# WHAT IS NEEDED
Nothing but an exact copy of the data should be given.
ENTRIES SHOWN below:
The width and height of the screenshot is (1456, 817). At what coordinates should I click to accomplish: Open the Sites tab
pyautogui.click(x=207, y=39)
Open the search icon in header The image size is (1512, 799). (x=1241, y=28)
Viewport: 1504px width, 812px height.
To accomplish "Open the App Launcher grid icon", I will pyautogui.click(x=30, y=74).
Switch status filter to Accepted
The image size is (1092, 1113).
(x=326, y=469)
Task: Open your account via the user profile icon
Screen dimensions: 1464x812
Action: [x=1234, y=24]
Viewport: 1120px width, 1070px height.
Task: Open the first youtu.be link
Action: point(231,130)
End of ENTRIES SHOWN.
# RESULT OF THIS TASK
The width and height of the screenshot is (1456, 817). At what coordinates should I click to accomplish: Open the Sites tab
pyautogui.click(x=207, y=39)
Open the search icon in header The image size is (1512, 799). (x=1241, y=28)
Viewport: 1504px width, 812px height.
To accomplish "Open the App Launcher grid icon", I will pyautogui.click(x=30, y=74).
Switch status filter to Accepted
The image size is (1092, 1113).
(x=326, y=469)
Task: Open your account via the user profile icon
Screen dimensions: 1464x812
Action: [x=1234, y=24]
Viewport: 1120px width, 1070px height.
Task: Open the first youtu.be link
Action: point(231,130)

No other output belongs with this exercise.